**作業指示**.
1. 消費税の軽減税率をめぐる文章に照らし、次の(a)～(c)がそれぞれ内容と一致するかを「はい」か「いいえ」で判定し、判断の決め手となる語句を文章からそのまま引用してください。
(a) 2019年10月に消費税率が10%に引き上げられた。
(b) 電気やガス、水道は軽減税率の対象となった。
(c) 自民党では世襲議員が半数を超えている。
2. 消費税の軽減税率をめぐる文章から、「森永の言う通りだろう。」で始まり「これを見て私は石破はやはり二世議員だなと思った。」まで続く部分を、一字も変えずに書き出してください。

**抜粋本文**.
┌──

ベストセラーになった森永卓郎の『ザイム真理教」(三五館シンシャ)にこんな指摘がある。

2019年10月から消費税率が10%に引き上げられたが、食料品と共に定期購読の新聞は軽減税率が適用されたことについてである。

「生活必需品という理由からだが、生活必需品である電気やガス、水道は軽減税率の対象とならなかった。電気やガス、水道よりも、定期購読の新聞が生活必需品という理屈はどう考えても理解しがたい」

森永の言う通りだろう。

新聞と系列のテレビの財務省批判をコントロールするため、新聞を“生活必需品”としたのである。それから除外された週刊誌は財務省批判をしている。

今回、せめて食料品だけでも、消費税率を下げよと主張する野党議員に対して、石破茂は明確にそれを否定した。

これを見て私は石破はやはり二世議員だなと思った。

物価高に苦しむ国民の生活がまったくわかっていないのである。「自民党をぶっ壊す」などと叫びながら自民党を延命させた小泉純一郎もそうだった。

小泉ほど旧大蔵(現財務)省の言いなりだった政治家もいない。世襲議員がいかにダメかを、社民党の福島みずほが語った。

格差是正のために非正規雇用をなくせと国会で質問していた時、自民党の二世議員から、「がんばってマンションぐらい買え」とか、「がんばって正社員になれ」等の野次が飛んだというのである。生まれた手間をかけただけの彼らがどう「がんばった」というのか。

自民党では世襲議員が4割にも達する。

└──

**提示された記録**.
┌──

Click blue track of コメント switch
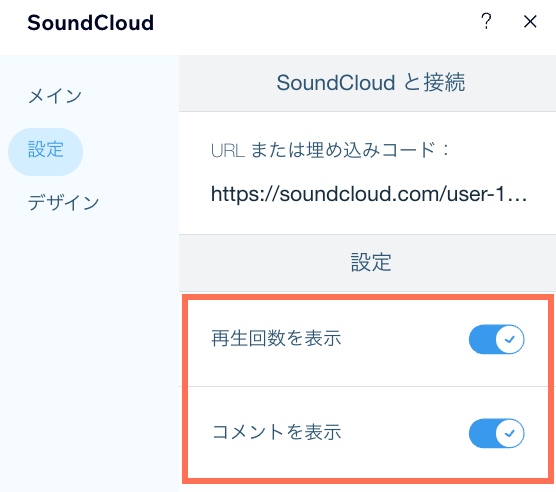The image size is (556, 492). pyautogui.click(x=482, y=433)
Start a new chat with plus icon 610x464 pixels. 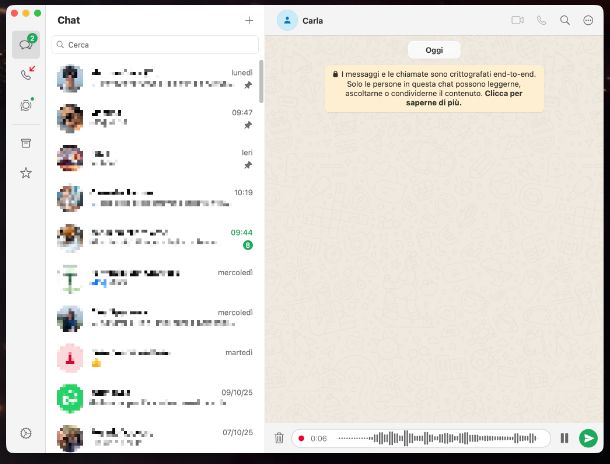[x=249, y=20]
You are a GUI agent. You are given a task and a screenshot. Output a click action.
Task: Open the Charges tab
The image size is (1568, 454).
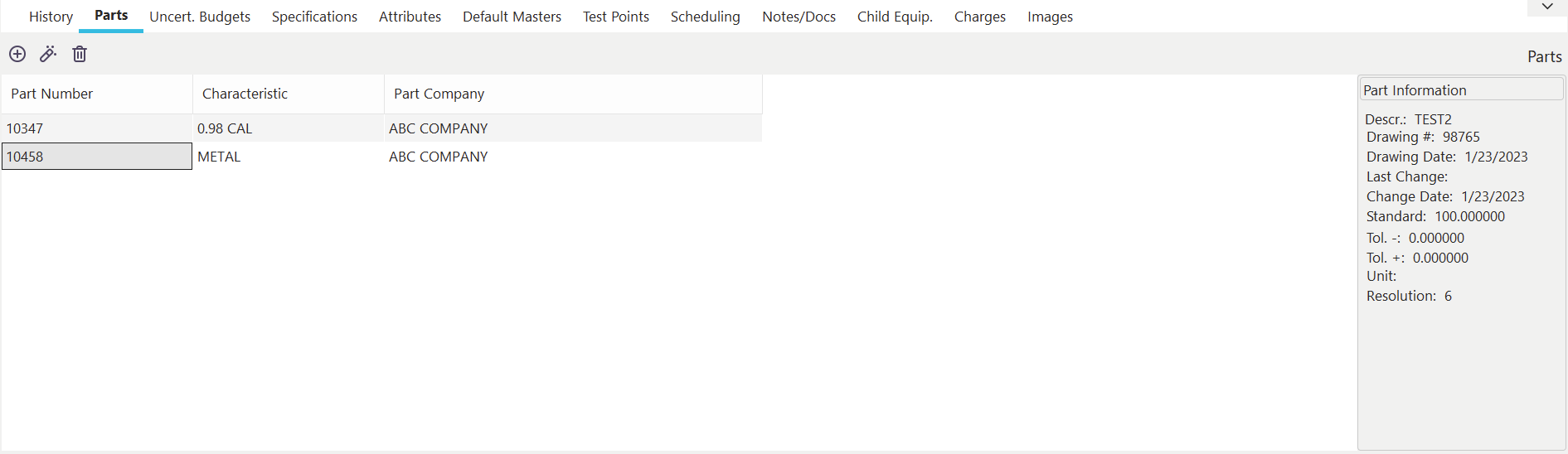coord(979,17)
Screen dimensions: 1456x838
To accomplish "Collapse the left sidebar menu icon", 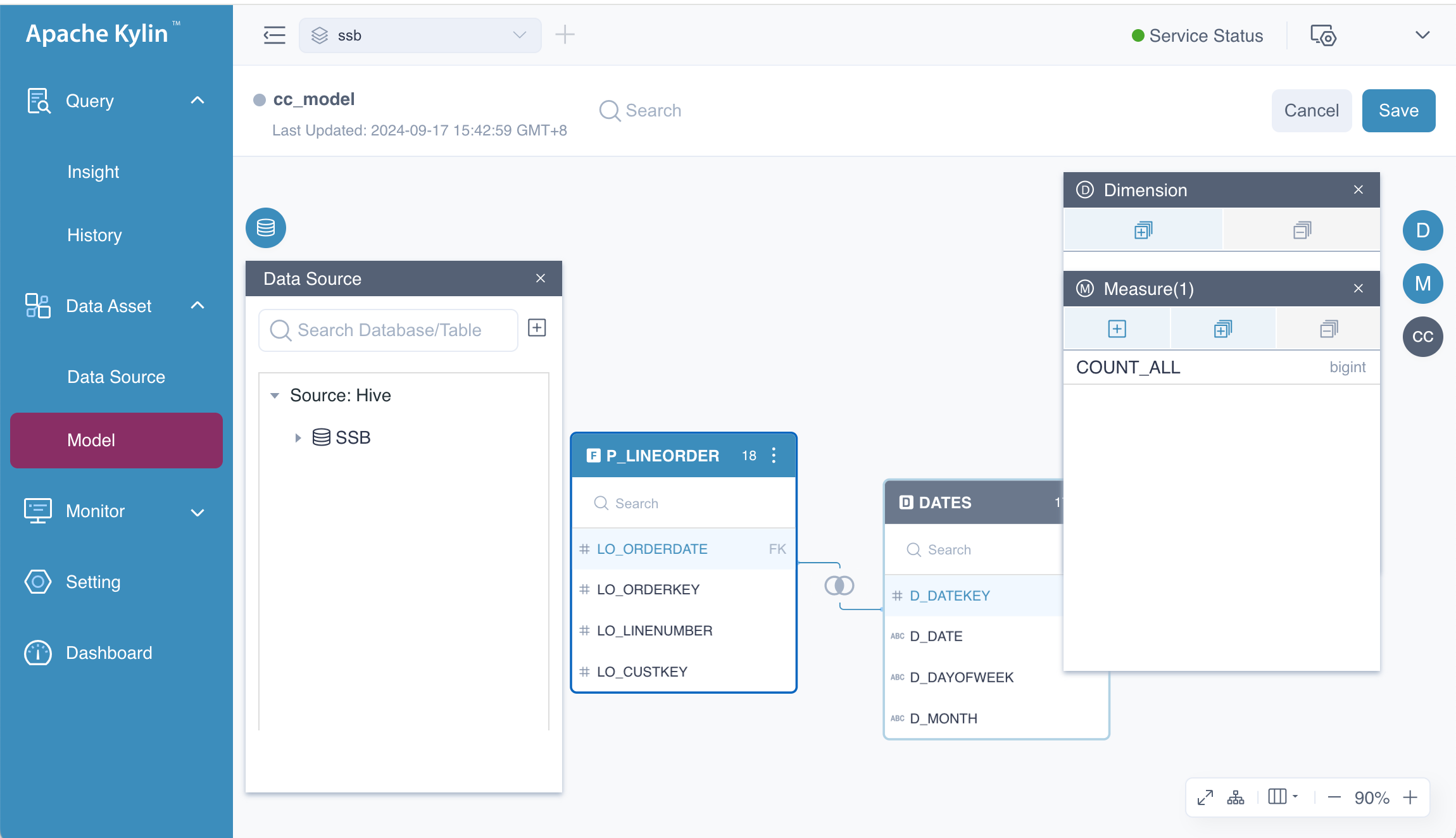I will [x=274, y=35].
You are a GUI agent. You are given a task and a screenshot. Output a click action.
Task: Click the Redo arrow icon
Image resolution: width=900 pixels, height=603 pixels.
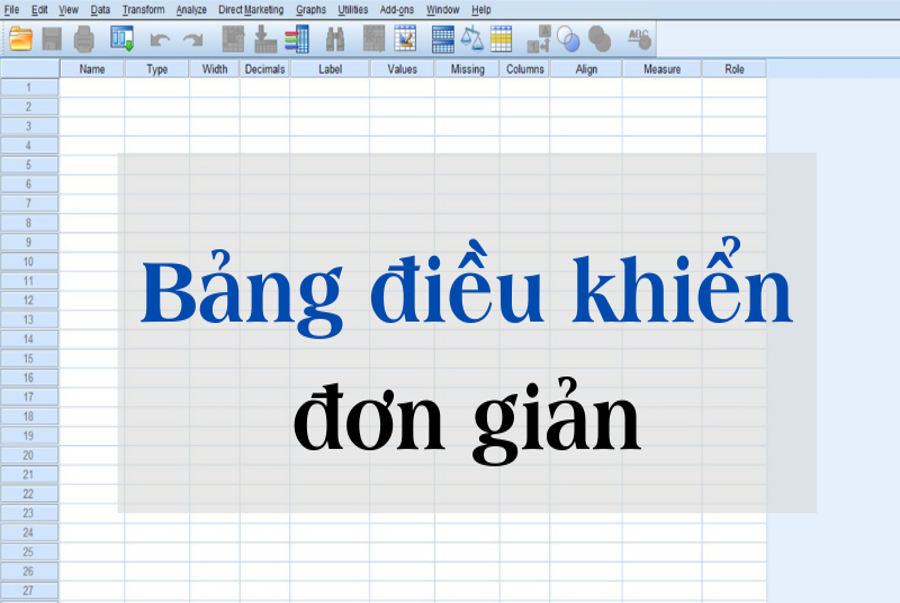pyautogui.click(x=192, y=40)
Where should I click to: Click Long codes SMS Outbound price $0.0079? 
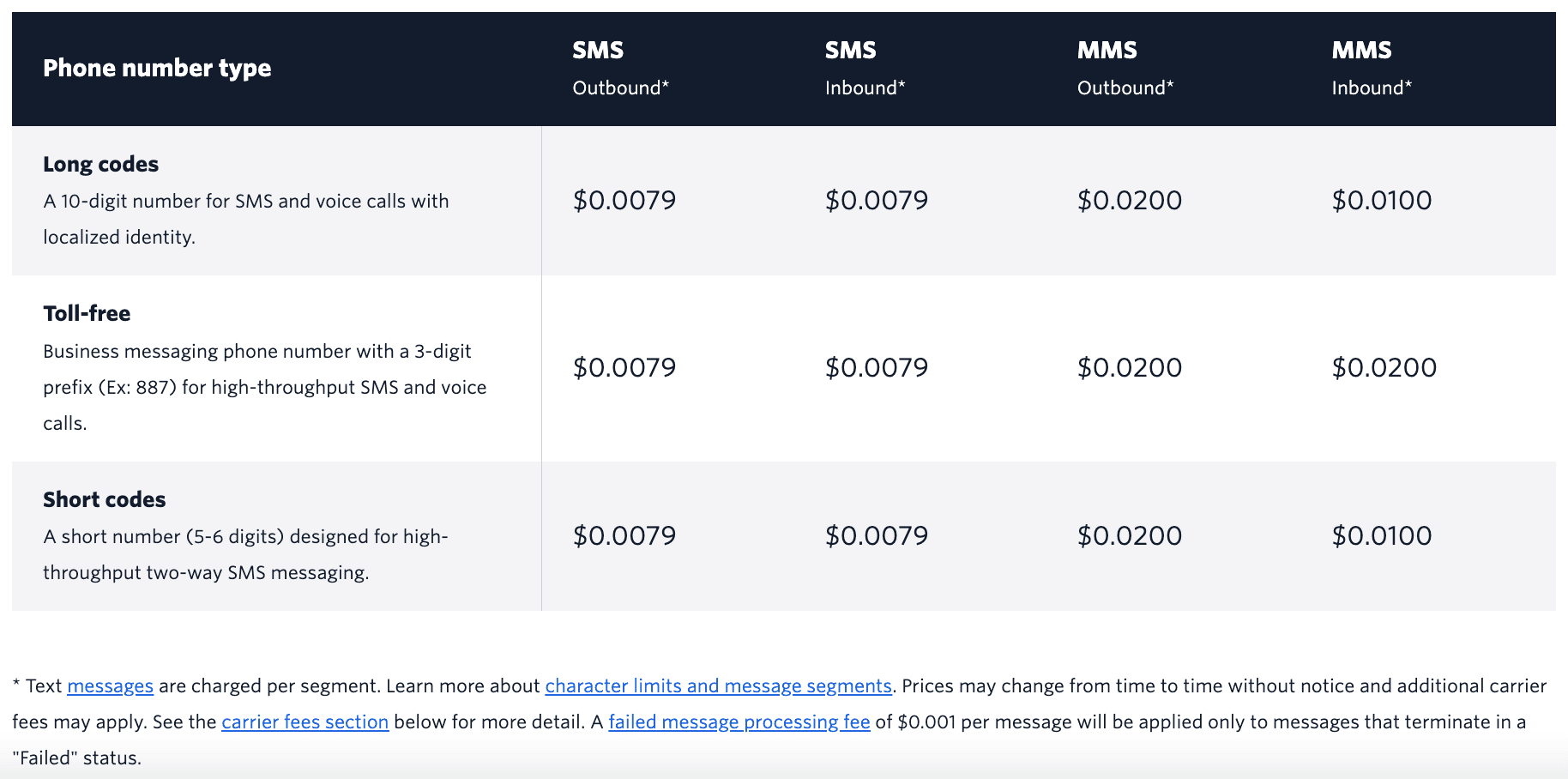tap(624, 200)
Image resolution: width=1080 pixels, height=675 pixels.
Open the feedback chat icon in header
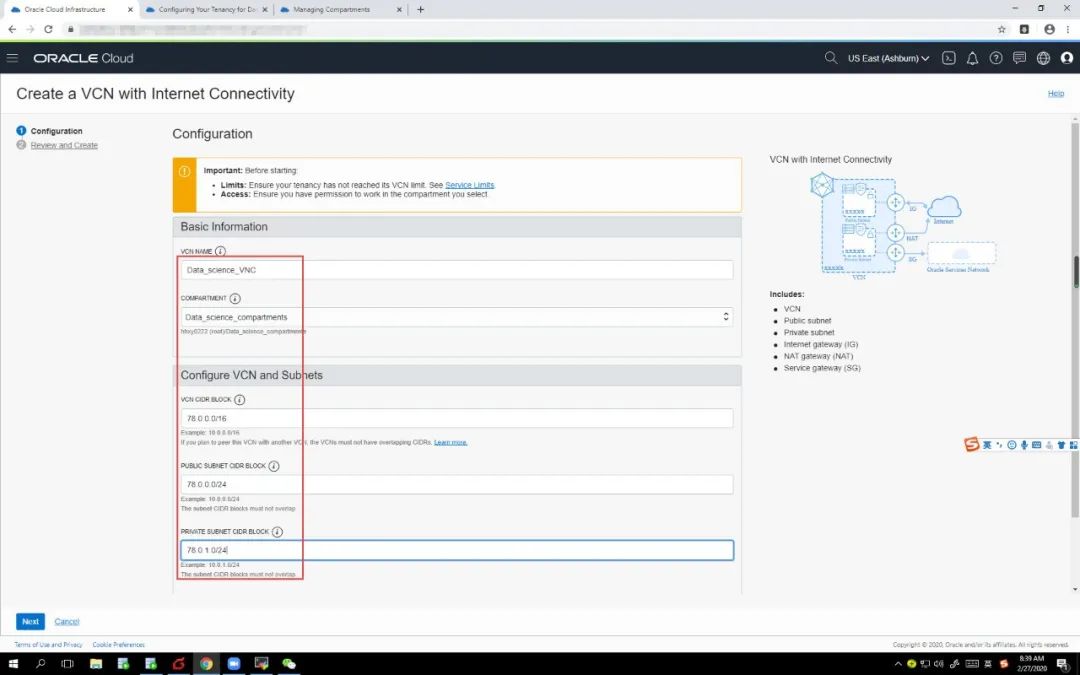click(1019, 58)

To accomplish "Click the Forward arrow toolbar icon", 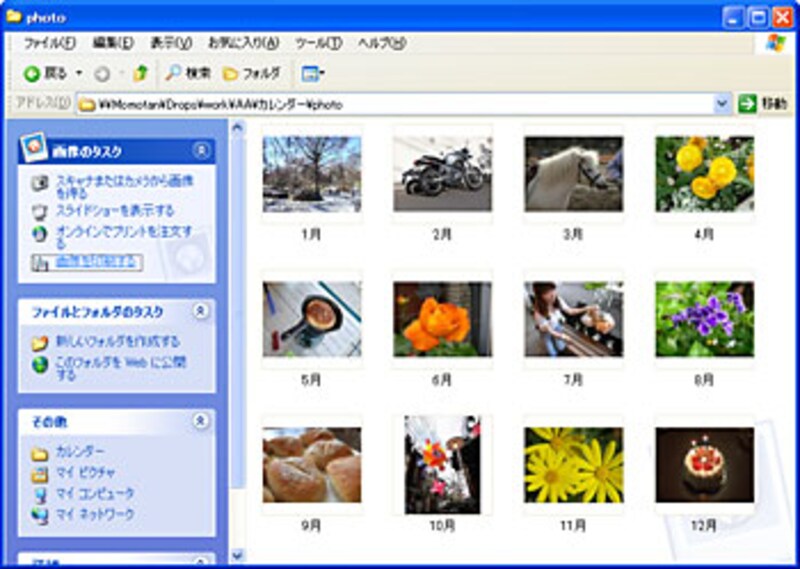I will [x=102, y=74].
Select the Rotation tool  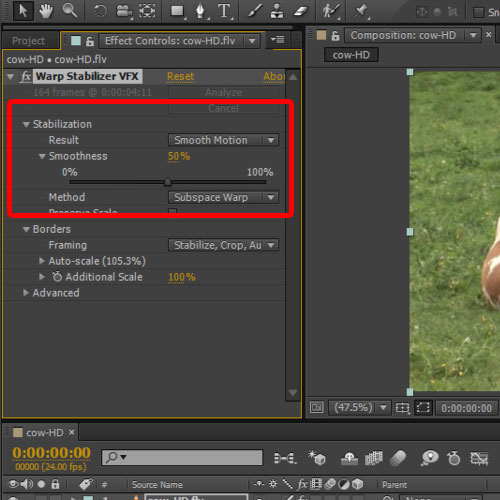[x=100, y=11]
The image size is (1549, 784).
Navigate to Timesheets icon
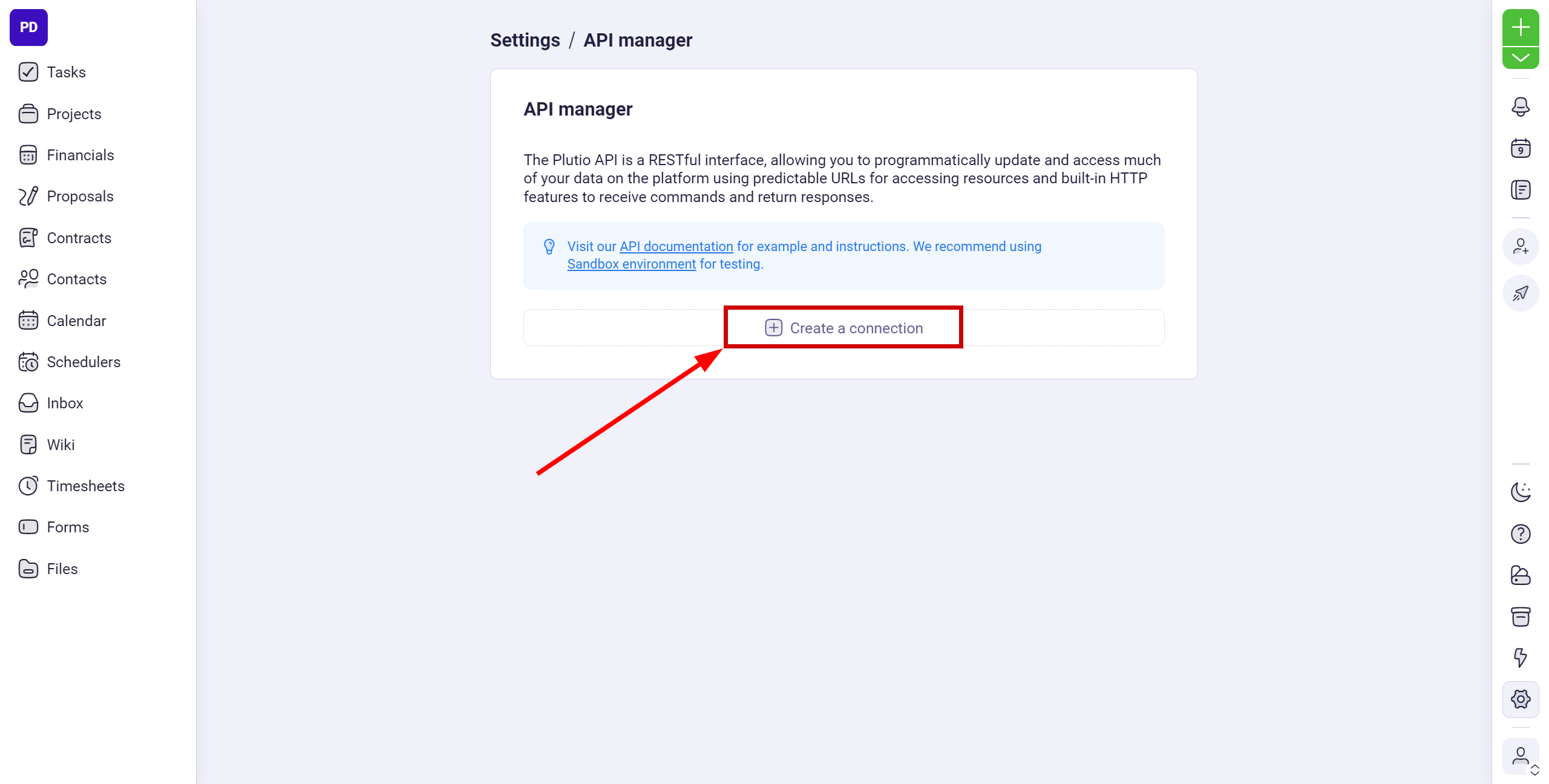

└──

**最終結果**.
1.
(a) はい。「2019年10月から消費税率が10%に引き上げられた」
(b) いいえ。「生活必需品である電気やガス、水道は軽減税率の対象とならなかった」
(c) いいえ。「自民党では世襲議員が4割にも達する。」

2.
森永の言う通りだろう。

新聞と系列のテレビの財務省批判をコントロールするため、新聞を“生活必需品”としたのである。それから除外された週刊誌は財務省批判をしている。

今回、せめて食料品だけでも、消費税率を下げよと主張する野党議員に対して、石破茂は明確にそれを否定した。

これを見て私は石破はやはり二世議員だなと思った。